Rekomendacje dla Orange Polska
Analityk | Instytucja | Data publikacji | Rekomendacja | Cena docelowa w zł |
Jakub Viscardi | DM BOŚ | 07.03.23 | kupuj | 6,78 |
Maciej Bobrowski | BDM | 30.01.23 | kupuj | 9,28 |
Konrad Księżopolski | Haitong Bank | 09.01.23 | kupuj | 6,88 |
Paweł Szpigiel | BM mBank | 01.12.22 | kupuj | 6,32 |
Problemów nie brakuje
Niskie ARPU to pokłosie przede wszystkim z wysokiej inflacji kosztów, szczególnie energii i pracy. Te doskwierają wszystkim podmiotom TMT, bez względu na profil działalność. Dobierając do portfela podmioty technologiczne warto zwrócić uwagę na poziom zadłużenia oraz to, jak radzą sobie właśnie z rosnącymi kosztami.
- W branży największym ryzykiem są nadal koszty pracy. Warto zwrócić uwagę na to, jak spółki budują sprzedaż i czy inflacja kosztów pracy wpływa istotnie na rentowność. Dużo zależy od sytuacji poszczególnych spółek, widać, że niektóre robią to lepiej od innych. Niektóre podmioty decydują się na redukcję zatrudnienia i ucinanie kosztów, klienci też rozumieją, że inflacja doskwiera wszystkim i godzą się na podwyżki cen, co pozwala na lepsze zarządzanie rentownością biznesu - mówi Piotr Bogusz.
Przed rozpoczęciem analizy spółek warto poznać ich charakterystykę, aby mieć pojęcie na temat kluczowych aspektów danego modelu biznesowego. Posiadając jedną z największych baz realnych użytkowników wśród grup internetowych Wirtualna Polska miała być preferowanym miejscem dla reklamodawców, kosztem mniejszych i mniej efektywnych graczy rynkowych.
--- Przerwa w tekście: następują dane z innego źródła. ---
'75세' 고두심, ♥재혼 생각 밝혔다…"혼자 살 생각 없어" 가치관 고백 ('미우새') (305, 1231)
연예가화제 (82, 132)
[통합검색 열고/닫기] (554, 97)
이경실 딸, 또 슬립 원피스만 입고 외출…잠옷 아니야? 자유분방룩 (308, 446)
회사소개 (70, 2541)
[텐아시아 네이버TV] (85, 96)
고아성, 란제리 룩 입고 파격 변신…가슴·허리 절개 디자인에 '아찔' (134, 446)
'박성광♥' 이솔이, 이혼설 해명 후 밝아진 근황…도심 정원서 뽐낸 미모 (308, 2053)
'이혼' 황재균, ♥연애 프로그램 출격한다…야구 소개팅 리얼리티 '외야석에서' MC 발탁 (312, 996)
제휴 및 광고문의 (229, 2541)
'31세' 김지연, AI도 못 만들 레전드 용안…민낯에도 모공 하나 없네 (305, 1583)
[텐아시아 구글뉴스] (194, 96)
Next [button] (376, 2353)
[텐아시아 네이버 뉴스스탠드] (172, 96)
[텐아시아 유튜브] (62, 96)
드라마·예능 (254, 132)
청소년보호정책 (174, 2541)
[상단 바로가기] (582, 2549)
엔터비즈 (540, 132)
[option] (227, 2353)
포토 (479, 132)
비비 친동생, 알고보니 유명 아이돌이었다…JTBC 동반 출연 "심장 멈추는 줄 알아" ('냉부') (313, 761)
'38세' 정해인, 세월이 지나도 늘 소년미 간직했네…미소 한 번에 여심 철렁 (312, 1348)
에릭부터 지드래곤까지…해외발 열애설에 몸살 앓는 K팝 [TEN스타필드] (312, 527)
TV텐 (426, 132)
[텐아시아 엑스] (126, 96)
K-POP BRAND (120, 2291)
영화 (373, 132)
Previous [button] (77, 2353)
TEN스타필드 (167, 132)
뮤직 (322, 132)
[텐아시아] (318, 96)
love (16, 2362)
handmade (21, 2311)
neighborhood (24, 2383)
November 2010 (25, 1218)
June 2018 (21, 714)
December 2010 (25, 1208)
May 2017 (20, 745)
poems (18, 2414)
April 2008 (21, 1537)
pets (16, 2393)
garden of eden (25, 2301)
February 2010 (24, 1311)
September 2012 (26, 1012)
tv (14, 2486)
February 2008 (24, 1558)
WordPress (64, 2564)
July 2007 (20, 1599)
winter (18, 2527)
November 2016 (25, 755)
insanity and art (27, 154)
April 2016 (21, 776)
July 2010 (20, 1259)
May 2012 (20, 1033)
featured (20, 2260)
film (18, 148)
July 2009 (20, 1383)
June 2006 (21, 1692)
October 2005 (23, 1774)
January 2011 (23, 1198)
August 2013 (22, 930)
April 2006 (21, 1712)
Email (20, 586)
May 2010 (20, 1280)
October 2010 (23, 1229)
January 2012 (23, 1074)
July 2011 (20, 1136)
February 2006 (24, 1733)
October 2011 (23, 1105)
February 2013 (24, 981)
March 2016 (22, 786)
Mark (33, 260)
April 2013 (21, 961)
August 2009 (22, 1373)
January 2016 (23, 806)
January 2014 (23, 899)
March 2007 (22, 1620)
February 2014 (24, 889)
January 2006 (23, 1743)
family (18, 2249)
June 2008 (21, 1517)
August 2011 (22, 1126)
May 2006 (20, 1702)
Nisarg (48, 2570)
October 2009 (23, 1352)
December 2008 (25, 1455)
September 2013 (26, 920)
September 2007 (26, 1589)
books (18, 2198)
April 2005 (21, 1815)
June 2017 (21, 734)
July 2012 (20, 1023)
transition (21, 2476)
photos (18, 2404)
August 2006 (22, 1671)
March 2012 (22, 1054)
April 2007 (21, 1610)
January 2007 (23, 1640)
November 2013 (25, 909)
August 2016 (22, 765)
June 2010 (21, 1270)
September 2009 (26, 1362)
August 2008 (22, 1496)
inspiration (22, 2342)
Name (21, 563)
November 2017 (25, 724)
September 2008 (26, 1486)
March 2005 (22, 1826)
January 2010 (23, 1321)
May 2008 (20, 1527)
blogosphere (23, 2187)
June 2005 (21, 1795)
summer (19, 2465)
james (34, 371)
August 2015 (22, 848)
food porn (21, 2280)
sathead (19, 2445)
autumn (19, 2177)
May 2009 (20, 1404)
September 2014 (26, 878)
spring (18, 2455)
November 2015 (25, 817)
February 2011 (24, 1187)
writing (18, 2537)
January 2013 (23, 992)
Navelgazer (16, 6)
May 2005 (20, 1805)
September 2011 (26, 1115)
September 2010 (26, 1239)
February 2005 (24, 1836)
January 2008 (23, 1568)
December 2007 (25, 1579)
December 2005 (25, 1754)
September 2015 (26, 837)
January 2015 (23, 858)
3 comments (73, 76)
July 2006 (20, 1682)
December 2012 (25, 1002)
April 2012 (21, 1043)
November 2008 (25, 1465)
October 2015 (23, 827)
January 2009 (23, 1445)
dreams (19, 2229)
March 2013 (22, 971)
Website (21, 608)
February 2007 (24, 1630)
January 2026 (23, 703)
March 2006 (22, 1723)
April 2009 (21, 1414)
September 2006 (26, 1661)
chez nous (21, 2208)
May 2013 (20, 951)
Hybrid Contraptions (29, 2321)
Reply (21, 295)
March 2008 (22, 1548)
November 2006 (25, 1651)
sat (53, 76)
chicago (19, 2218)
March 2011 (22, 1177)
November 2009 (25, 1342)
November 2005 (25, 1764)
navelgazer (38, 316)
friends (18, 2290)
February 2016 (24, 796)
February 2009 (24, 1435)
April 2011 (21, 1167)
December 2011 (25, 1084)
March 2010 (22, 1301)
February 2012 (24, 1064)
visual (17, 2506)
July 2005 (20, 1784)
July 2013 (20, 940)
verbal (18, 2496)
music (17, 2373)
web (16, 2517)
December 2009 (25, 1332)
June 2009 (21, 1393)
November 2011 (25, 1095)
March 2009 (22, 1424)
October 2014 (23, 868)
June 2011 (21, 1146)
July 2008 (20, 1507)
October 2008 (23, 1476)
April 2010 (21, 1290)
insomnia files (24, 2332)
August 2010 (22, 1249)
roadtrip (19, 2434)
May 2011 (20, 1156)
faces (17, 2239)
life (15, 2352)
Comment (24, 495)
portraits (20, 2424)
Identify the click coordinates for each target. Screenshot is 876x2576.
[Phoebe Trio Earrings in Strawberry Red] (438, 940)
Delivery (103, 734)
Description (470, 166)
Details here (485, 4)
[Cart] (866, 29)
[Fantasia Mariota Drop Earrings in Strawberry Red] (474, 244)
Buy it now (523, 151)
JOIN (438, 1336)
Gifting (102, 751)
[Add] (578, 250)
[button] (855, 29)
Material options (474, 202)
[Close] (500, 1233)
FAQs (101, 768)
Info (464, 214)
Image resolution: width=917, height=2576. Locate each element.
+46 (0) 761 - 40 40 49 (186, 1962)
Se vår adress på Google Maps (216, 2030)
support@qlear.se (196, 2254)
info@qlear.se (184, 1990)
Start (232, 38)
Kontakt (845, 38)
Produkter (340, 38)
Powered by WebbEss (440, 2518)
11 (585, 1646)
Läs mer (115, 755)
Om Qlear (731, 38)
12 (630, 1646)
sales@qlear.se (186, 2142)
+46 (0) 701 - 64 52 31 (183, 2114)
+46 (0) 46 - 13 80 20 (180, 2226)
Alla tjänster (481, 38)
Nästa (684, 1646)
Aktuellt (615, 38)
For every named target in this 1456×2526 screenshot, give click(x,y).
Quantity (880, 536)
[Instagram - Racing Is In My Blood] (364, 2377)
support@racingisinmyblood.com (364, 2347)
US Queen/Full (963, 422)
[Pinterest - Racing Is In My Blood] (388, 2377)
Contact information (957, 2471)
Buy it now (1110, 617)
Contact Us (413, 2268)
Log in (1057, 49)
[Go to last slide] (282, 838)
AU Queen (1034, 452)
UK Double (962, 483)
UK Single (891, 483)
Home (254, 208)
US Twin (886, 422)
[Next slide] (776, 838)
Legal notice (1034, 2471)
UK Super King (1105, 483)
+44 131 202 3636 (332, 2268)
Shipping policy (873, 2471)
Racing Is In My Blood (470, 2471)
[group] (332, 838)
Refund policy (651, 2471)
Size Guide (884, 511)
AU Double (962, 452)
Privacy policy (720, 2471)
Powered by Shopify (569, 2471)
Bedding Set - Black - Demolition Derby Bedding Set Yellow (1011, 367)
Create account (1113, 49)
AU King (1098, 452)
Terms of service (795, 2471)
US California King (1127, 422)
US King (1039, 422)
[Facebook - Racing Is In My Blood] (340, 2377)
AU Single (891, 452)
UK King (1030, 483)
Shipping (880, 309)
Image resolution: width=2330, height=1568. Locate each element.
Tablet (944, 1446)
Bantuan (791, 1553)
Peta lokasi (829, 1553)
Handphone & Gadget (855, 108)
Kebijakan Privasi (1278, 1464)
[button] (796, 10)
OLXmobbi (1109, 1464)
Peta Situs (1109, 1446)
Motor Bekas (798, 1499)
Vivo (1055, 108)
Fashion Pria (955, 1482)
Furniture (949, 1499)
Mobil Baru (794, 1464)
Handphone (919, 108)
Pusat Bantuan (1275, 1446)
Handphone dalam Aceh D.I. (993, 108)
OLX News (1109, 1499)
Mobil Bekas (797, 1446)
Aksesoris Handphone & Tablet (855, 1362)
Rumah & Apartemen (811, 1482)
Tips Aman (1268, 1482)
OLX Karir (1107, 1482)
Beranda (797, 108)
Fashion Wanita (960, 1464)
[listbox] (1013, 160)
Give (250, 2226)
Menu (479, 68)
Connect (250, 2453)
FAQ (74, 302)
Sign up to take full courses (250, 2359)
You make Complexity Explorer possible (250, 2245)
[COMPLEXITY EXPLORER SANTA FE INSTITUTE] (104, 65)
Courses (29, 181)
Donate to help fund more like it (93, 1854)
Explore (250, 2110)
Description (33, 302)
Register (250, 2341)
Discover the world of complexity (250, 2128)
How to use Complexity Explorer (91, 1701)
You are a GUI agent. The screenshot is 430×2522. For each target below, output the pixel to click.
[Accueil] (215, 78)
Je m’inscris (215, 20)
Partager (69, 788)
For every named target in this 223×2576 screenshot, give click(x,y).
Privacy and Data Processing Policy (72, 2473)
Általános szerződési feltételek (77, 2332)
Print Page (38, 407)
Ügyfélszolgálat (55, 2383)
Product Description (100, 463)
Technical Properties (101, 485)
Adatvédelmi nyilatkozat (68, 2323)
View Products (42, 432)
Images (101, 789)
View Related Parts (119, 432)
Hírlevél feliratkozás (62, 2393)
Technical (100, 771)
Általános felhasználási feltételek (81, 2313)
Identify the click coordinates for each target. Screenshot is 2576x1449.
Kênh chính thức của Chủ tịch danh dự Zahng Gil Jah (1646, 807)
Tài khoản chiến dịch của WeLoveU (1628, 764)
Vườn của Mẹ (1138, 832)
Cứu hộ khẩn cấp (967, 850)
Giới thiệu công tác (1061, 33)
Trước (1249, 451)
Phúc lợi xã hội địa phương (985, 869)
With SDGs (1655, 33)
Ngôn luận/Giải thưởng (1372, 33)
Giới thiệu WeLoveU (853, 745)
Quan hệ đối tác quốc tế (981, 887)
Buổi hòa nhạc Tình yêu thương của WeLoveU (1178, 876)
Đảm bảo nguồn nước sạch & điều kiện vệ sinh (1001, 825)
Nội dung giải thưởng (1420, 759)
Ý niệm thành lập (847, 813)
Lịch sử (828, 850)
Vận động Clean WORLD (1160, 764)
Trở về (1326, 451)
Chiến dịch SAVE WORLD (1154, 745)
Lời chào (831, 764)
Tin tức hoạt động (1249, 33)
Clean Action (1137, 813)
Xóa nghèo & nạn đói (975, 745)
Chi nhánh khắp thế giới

LiveChat natomiast jako jedna z największych polskich spółek korzystających z rozwiązań powiązanych ze sztuczną inteligencją, miała poszerzyć ofertę o nowe usługi z wykorzystaniem AI.
- W przypadku Wirtualnej Polski warto monitorować tempo wzrostu rynku reklamy internetowej, który jest najważniejszą odnogą działalności spółki, oraz segmentu turystycznego, który wpłynie na wyniki nowych podmiotów. Jeśli chodzi o LiveChat, należy głównie śledzić dynamikę wzrostu bazy klientów i zmiany ARPU oraz wydarzenia związane z wykorzystaniem szeroko rozumianej AI, które moim zdaniem może zarówno pomóc, jak i zaszkodzić spółce. Obecnie dość trudno ocenić, jaki będzie ostateczny bilans - mówi Konrad Księżopolski.